Material to process:
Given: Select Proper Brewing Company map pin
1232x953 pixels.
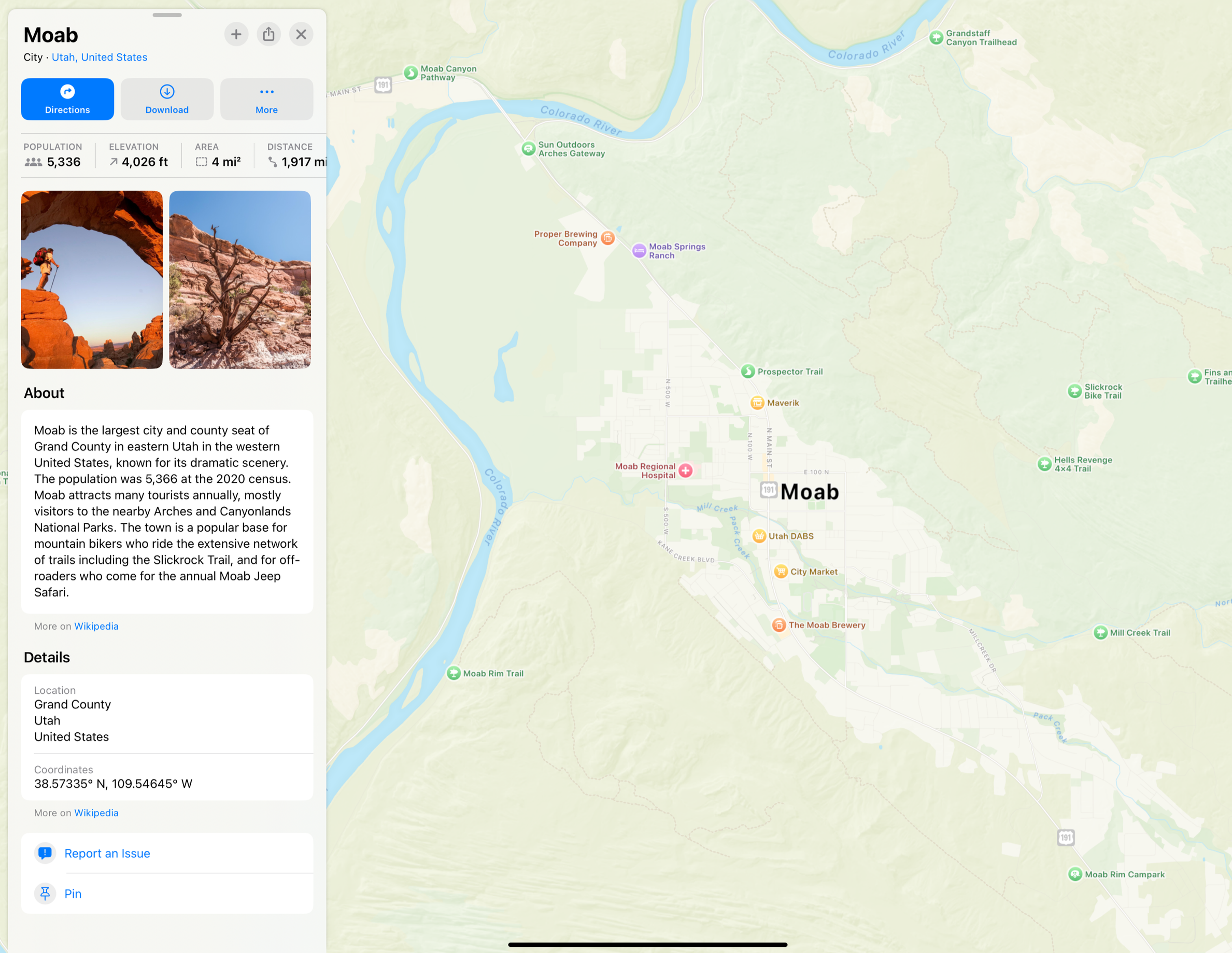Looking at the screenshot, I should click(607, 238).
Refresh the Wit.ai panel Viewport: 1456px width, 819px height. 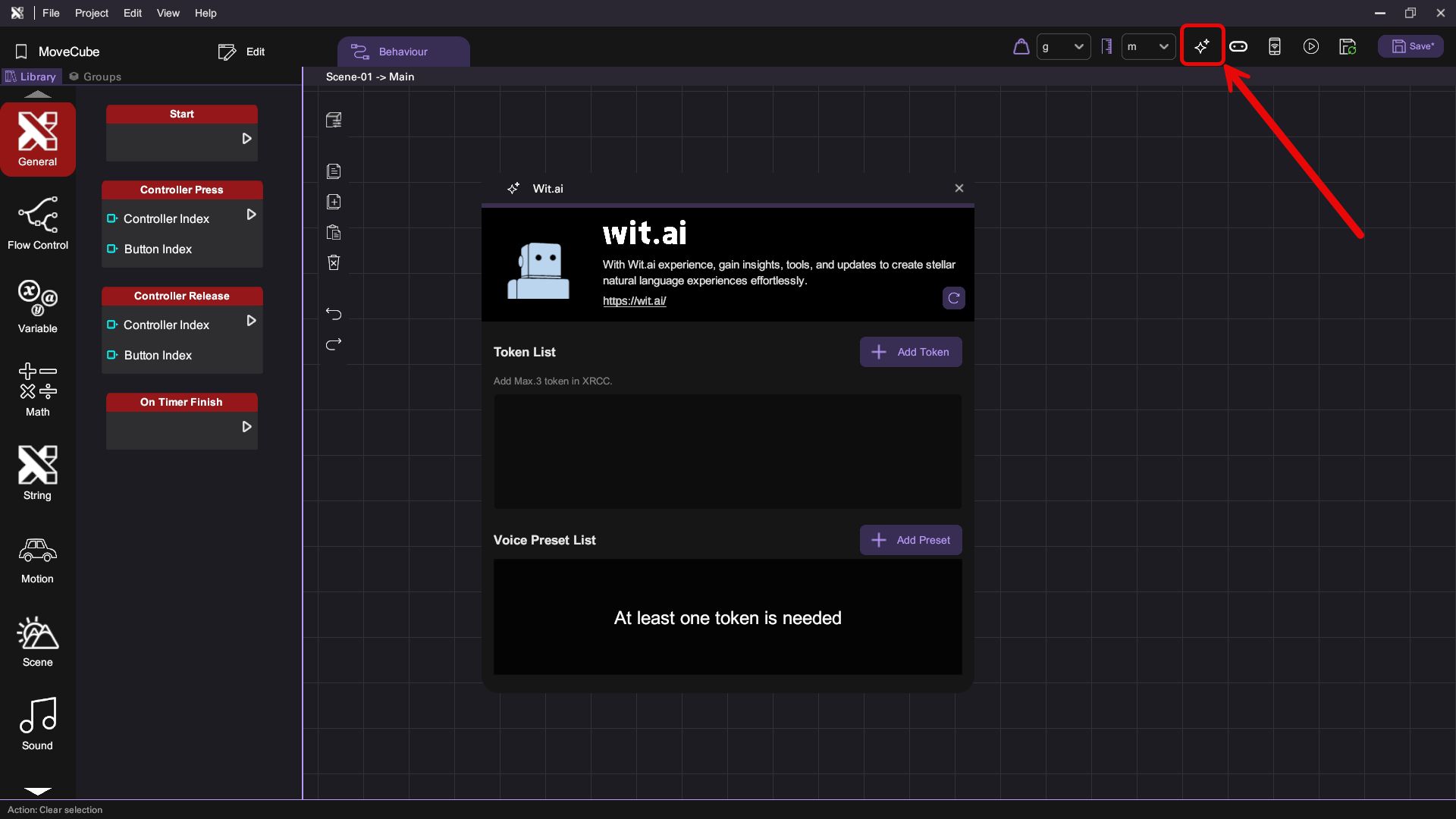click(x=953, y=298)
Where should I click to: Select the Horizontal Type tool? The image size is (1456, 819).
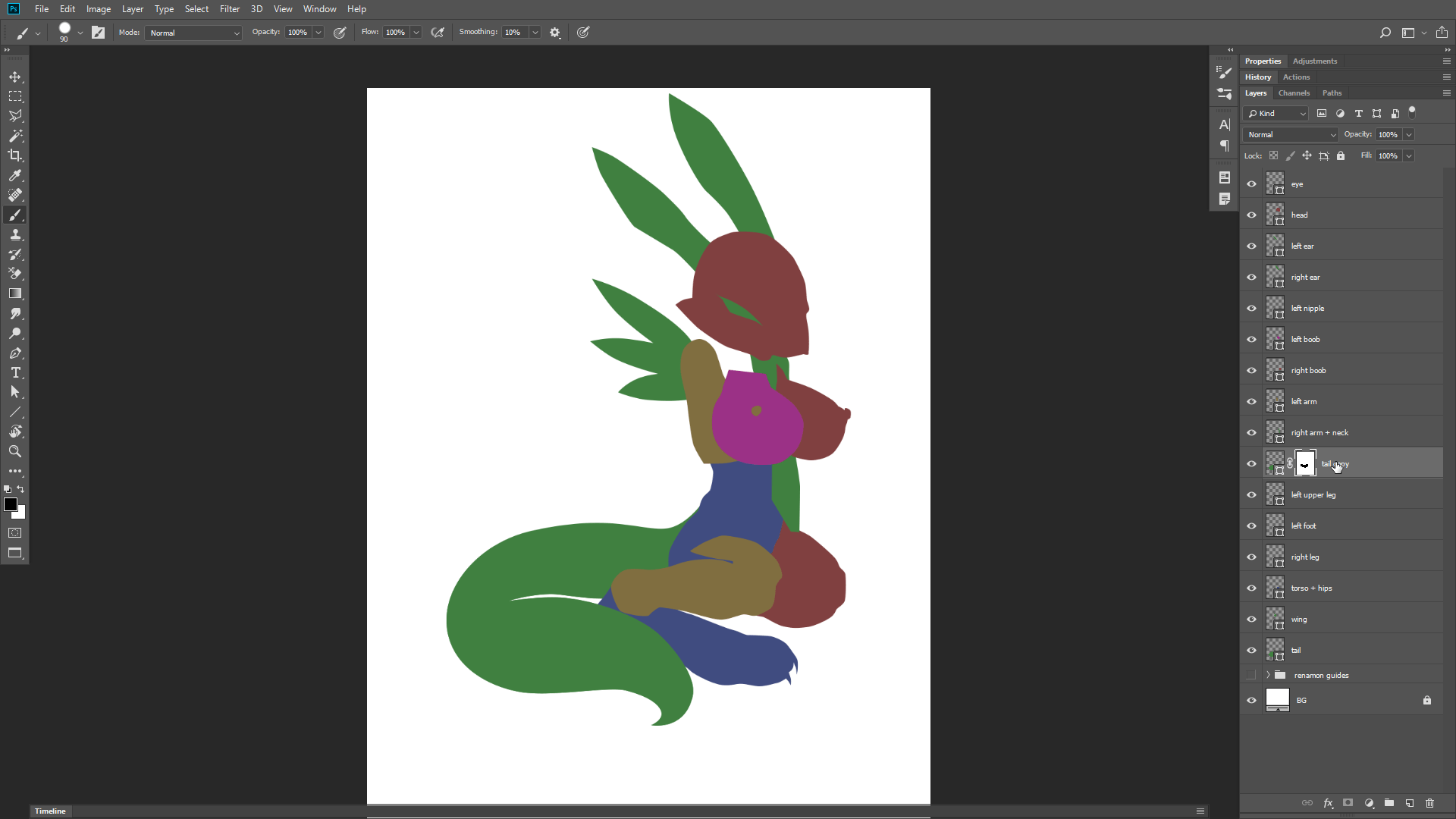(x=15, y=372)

What you will do: Please reproduce the lines exactly from the one containing "Where should I" through the last line of the data above, and keep the pictures out.

Answer box:
Where should I click to: Select the Horizontal Type tool? The image size is (1456, 819).
(x=15, y=372)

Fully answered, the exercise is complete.